Het is van groot belang om bij het waden zeer voorzichtig te werk te gaan om vertroebeling tot een minimum te beperken en eventueel te wachten tot alles terug bezonken is.
De omgevingsfactoren die invloed kunnen hebben op de kwaliteit van het staal (zie 2.3 Beperkingen tot de procedure) worden op het staalnameformulier in het opmerkingenveld ingevuld. Deze worden in een databank ingevoerd.
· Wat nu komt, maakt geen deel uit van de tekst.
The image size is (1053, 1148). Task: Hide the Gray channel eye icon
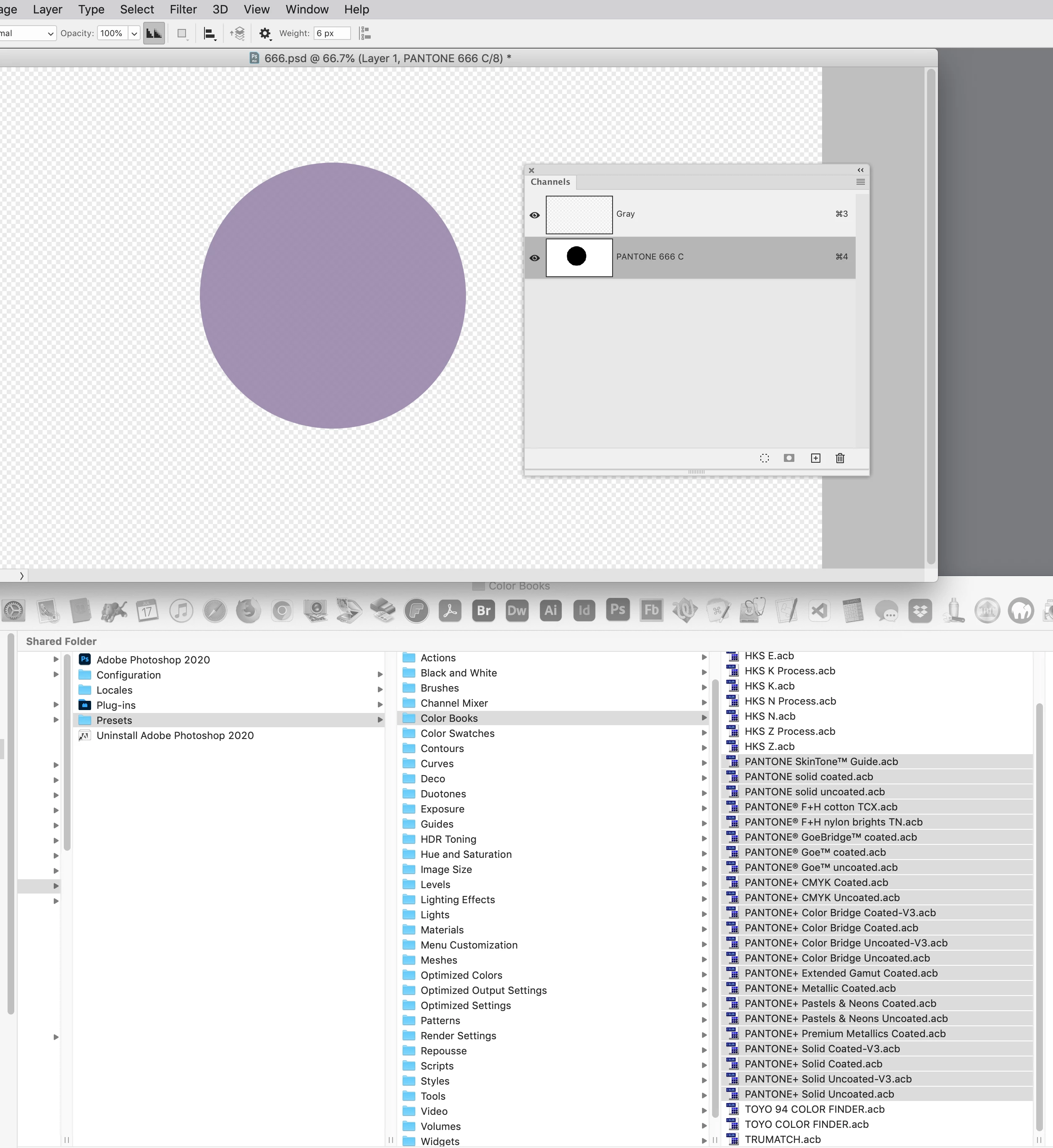[x=534, y=215]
Het waterstaal kan veranderingen ondergaan ten gevolge van chemische en biologische processen. Om dit tegen te gaan is het belangrijk om de hoeveelheid zuurstof in de recipiënten bij de staalname te beperken en de stalen nadien koel en donker te bewaren. Bij de laboratoriumanalyses van de stalen wordt steeds de zuurtegraad en conductiviteit opnieuw gemeten ter controle en vergeleken met de veldmetingen om eventuele afwijkingen te signaleren.
10 Veiligheid
Om mogelijke besmetting en verwondingen bij de staalnemer en mogelijke contaminatie van het staal te voorkomen, worden tijdens de waterstaalname waterbestendige, poederloze handschoenen gedragen.
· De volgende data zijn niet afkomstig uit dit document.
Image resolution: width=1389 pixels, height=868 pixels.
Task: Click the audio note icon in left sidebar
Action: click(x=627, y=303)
Draag bij het werken met salpeterzuur (recipiënt 7) steeds handschoenen, voorkom contact met de huid en ogen en adem de dampen niet in. Contact met de huid kan een tijdelijke (enkele dagen) verkleuring veroorzaken.
Alle algemene veiligheidsregels voor het werken in en langs water of vanuit een boot zijn van toepassing (zie protocol Veiligheid in en rond water SVP-112).
Ook bioveiligheidsmaatregelen in verband met de verspreiding van organismen tussen oppervlaktewateren, inz. invasieve niet-inheemse soorten en pathogenen, zijn van toepassing (zie protocol Bioveiligheidsmaatregelen SVP-015).
11 Samenvatting
Een samenvattende opsomming van de te volgen stappen:
spoel het materiaal voor met water van het staalnamepunt;
neem een mengstaal (bestaande uit drie tot vijf deelstalen te nemen met de maatbeker);
vullen van recipiënten voor het laboratorium:
vul het recipiënt 7 voor IPC met spuit en filters;
vul nadien de overige recipiënten (startend met recipiënt 6 en eindigend met recipiënt 1);
steek de gevulde recipiënten per staalnamepunt samen in een zakje met gripsluiting en bewaar deze in de koelbox;
reinig het gebruikte materiaal;
breng de stalen en een kopie van het staalnameformulier binnen bij het labo (binnen 24u na het nemen van het eerste staal);
digitaliseer het staalnameformulier en klasseer de foto’s (registratie).
Referenties
Canfield D.E., Shireman J.V., Colle D.E., Haller W.T., Watkins C.E., & Maceina M. J., 1984. Prediction of chlorophyll a concentrations in Florida lakes: Importance of aquatic macrophytes. Canadian Journal of Fisheries and Aquatic Sciences,41(3), 497–501. https://doi.org/10.1139/f84-059
DIW (2003). Decreet Integraal Waterbeleid van 18 juli 2003 (B.S. 5/12/2003). https://navigator.emis.vito.be/mijn-navigator?woId=75697
VMM (2020). Procedure voor de monsterneming en verdeling van oppervlaktewater t.b.v. fysisch-chemisch onderzoek d.m.v. een schepmonster. VMM/WAT/GP/3.105; uitgave 15. Vlaamse Milieumaatschappij, Aalst.